• WHAT THIS TASK INVOLVES
Could you return every line of the records below that contains the word "language"?

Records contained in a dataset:
● ● ● ● ●

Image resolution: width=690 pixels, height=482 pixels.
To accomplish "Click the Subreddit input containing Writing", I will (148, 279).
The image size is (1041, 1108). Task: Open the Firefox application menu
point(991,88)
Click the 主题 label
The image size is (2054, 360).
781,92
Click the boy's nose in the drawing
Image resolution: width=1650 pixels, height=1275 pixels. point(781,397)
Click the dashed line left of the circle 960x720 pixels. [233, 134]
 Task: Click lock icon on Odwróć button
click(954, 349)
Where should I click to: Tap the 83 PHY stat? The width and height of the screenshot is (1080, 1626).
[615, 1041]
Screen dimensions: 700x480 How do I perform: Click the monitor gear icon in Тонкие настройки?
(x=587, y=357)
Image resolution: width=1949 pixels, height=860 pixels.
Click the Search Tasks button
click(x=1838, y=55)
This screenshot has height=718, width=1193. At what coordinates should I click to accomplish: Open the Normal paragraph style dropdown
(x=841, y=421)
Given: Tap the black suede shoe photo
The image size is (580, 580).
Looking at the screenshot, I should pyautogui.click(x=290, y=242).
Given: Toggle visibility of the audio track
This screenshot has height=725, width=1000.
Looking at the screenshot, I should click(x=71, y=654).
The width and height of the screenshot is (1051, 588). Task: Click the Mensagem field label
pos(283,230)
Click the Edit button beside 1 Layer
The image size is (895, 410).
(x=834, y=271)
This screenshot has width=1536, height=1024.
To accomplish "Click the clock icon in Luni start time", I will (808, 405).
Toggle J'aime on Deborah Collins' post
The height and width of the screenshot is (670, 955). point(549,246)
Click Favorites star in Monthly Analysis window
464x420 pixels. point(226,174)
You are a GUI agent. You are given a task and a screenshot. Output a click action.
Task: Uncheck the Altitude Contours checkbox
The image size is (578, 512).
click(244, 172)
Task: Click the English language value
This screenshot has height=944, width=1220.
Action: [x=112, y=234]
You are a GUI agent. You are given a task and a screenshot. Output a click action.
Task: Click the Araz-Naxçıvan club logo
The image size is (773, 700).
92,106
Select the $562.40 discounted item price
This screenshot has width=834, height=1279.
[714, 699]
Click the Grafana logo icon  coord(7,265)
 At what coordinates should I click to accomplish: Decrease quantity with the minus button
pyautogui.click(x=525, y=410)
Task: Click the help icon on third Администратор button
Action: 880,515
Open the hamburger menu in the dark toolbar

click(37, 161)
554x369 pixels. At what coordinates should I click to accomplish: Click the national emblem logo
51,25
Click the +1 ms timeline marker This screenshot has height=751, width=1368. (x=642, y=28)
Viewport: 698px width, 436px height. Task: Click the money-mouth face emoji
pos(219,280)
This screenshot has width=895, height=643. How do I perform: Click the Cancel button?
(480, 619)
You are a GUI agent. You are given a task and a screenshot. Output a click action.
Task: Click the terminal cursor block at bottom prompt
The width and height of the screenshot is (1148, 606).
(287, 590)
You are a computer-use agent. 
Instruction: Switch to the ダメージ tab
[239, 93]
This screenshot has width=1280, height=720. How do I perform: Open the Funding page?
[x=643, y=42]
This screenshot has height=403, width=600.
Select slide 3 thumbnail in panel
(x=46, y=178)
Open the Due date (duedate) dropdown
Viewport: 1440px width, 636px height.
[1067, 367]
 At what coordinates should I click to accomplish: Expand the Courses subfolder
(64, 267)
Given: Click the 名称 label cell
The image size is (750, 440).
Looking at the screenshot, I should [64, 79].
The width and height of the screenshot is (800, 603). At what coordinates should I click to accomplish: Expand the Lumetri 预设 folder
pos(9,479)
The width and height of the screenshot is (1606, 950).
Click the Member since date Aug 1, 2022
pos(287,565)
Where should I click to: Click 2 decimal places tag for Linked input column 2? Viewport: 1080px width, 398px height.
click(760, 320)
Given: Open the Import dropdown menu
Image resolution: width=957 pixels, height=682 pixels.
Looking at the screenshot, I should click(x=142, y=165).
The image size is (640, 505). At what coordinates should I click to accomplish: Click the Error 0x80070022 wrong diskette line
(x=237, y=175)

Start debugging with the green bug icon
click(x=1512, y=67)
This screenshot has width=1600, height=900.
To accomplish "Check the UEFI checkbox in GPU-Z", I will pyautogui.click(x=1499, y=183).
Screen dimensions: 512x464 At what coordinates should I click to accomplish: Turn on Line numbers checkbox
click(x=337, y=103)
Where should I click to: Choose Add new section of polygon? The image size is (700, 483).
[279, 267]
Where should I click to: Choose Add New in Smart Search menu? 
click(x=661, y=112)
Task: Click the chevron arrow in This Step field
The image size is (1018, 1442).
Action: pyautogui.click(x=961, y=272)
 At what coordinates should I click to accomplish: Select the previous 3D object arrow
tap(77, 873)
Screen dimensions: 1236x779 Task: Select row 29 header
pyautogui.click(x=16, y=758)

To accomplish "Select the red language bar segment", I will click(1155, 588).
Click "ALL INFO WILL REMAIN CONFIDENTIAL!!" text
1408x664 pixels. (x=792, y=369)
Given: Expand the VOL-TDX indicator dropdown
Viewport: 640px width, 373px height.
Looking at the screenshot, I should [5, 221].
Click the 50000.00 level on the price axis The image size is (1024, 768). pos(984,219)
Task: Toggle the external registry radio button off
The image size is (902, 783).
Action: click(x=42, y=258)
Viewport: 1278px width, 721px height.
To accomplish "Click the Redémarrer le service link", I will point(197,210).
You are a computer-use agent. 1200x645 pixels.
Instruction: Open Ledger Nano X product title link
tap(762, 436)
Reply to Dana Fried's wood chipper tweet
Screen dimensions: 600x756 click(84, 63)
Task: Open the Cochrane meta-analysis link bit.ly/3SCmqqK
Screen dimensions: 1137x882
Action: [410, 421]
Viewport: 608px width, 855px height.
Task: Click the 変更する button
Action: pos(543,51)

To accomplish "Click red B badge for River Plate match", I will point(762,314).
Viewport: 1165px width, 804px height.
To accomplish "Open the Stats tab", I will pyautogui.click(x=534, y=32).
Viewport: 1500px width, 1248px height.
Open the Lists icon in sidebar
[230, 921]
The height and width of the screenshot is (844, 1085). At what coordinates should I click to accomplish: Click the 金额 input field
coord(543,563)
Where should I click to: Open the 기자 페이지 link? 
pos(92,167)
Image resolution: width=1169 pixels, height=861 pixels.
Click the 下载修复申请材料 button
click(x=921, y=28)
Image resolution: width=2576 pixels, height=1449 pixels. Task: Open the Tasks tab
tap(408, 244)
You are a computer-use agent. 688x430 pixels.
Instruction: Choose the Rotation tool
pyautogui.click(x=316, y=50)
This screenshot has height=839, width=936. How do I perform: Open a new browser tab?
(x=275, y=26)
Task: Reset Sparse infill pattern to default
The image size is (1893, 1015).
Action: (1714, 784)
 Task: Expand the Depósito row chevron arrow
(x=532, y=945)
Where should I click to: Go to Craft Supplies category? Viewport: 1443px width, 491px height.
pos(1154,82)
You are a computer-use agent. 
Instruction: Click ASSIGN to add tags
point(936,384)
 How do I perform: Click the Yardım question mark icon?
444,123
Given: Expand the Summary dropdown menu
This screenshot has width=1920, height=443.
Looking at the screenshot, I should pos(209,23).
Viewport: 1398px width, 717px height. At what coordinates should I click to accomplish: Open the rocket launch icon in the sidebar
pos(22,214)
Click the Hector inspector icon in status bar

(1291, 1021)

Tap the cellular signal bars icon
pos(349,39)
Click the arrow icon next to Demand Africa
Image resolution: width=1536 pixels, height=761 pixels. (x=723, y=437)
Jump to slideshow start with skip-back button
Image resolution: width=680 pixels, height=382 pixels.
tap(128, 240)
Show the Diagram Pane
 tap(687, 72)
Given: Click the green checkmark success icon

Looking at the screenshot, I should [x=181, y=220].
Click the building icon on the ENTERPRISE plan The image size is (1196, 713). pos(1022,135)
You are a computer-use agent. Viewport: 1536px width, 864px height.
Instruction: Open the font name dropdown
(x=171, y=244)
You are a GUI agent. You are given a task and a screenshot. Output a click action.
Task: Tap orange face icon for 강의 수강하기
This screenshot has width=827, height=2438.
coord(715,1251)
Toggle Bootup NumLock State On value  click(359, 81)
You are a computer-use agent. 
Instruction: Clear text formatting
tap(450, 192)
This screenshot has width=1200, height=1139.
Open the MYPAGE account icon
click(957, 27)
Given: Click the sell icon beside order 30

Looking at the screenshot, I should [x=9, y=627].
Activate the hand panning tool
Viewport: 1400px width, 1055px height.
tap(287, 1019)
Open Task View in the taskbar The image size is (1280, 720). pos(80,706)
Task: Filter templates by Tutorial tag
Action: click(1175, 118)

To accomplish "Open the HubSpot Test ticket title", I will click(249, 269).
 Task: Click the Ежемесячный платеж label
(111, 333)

● ● ● ● ●

• RESPONSE FOR THIS EXERCISE
Task: Click the English language value
To accomplish "Select the red language bar segment", I will click(1155, 588).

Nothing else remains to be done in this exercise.